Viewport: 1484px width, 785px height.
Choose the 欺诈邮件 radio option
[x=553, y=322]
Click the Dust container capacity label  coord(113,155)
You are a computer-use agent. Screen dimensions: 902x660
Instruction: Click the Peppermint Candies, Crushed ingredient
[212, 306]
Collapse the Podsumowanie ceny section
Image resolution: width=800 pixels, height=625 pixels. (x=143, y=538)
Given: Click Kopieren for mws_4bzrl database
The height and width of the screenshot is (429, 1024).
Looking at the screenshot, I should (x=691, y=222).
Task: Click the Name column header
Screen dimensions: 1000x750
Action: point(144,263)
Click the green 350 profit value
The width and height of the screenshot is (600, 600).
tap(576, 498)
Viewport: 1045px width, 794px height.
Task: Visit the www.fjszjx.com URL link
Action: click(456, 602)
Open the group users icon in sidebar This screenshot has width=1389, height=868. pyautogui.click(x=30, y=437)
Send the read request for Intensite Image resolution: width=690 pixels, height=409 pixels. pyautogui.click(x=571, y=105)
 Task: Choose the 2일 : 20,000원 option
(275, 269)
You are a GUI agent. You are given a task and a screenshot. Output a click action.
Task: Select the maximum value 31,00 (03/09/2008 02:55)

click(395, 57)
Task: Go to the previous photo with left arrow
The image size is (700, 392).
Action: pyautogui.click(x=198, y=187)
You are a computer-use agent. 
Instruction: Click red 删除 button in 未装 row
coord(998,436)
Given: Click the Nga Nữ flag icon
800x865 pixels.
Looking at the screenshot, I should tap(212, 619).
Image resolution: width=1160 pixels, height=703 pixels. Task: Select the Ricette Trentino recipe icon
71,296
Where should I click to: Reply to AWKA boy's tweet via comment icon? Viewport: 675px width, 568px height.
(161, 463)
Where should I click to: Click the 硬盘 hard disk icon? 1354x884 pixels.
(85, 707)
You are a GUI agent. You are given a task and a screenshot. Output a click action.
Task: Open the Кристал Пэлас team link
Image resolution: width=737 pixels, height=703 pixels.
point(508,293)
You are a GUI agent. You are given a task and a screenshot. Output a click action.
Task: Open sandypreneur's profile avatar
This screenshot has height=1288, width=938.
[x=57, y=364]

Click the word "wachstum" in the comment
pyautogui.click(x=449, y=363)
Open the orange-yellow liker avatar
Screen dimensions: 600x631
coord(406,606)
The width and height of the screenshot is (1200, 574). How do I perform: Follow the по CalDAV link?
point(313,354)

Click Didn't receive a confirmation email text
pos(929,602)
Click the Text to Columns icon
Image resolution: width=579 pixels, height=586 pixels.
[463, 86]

────────────────────

→ How to complete this task:
In full and without changes, give the data above once more.

→ Answer:
Viewport: 1484px width, 785px height.
Choose the 欺诈邮件 radio option
[x=553, y=322]
Click the Dust container capacity label  coord(113,155)
You are a computer-use agent. Screen dimensions: 902x660
Instruction: Click the Peppermint Candies, Crushed ingredient
[212, 306]
Collapse the Podsumowanie ceny section
Image resolution: width=800 pixels, height=625 pixels. (x=143, y=538)
Given: Click Kopieren for mws_4bzrl database
The height and width of the screenshot is (429, 1024).
Looking at the screenshot, I should (x=691, y=222).
Task: Click the Name column header
Screen dimensions: 1000x750
Action: point(144,263)
Click the green 350 profit value
The width and height of the screenshot is (600, 600).
tap(576, 498)
Viewport: 1045px width, 794px height.
Task: Visit the www.fjszjx.com URL link
Action: click(456, 602)
Open the group users icon in sidebar This screenshot has width=1389, height=868. pyautogui.click(x=30, y=437)
Send the read request for Intensite Image resolution: width=690 pixels, height=409 pixels. pyautogui.click(x=571, y=105)
 Task: Choose the 2일 : 20,000원 option
(275, 269)
You are a GUI agent. You are given a task and a screenshot. Output a click action.
Task: Select the maximum value 31,00 (03/09/2008 02:55)

click(395, 57)
Task: Go to the previous photo with left arrow
The image size is (700, 392).
Action: pyautogui.click(x=198, y=187)
You are a computer-use agent. 
Instruction: Click red 删除 button in 未装 row
coord(998,436)
Given: Click the Nga Nữ flag icon
800x865 pixels.
Looking at the screenshot, I should tap(212, 619).
Image resolution: width=1160 pixels, height=703 pixels. Task: Select the Ricette Trentino recipe icon
71,296
Where should I click to: Reply to AWKA boy's tweet via comment icon? Viewport: 675px width, 568px height.
(161, 463)
Where should I click to: Click the 硬盘 hard disk icon? 1354x884 pixels.
(85, 707)
You are a GUI agent. You are given a task and a screenshot. Output a click action.
Task: Open the Кристал Пэлас team link
Image resolution: width=737 pixels, height=703 pixels.
point(508,293)
You are a GUI agent. You are given a task and a screenshot. Output a click action.
Task: Open sandypreneur's profile avatar
This screenshot has height=1288, width=938.
[x=57, y=364]

Click the word "wachstum" in the comment
pyautogui.click(x=449, y=363)
Open the orange-yellow liker avatar
Screen dimensions: 600x631
coord(406,606)
The width and height of the screenshot is (1200, 574). How do I perform: Follow the по CalDAV link?
point(313,354)

Click Didn't receive a confirmation email text
pos(929,602)
Click the Text to Columns icon
Image resolution: width=579 pixels, height=586 pixels.
[463, 86]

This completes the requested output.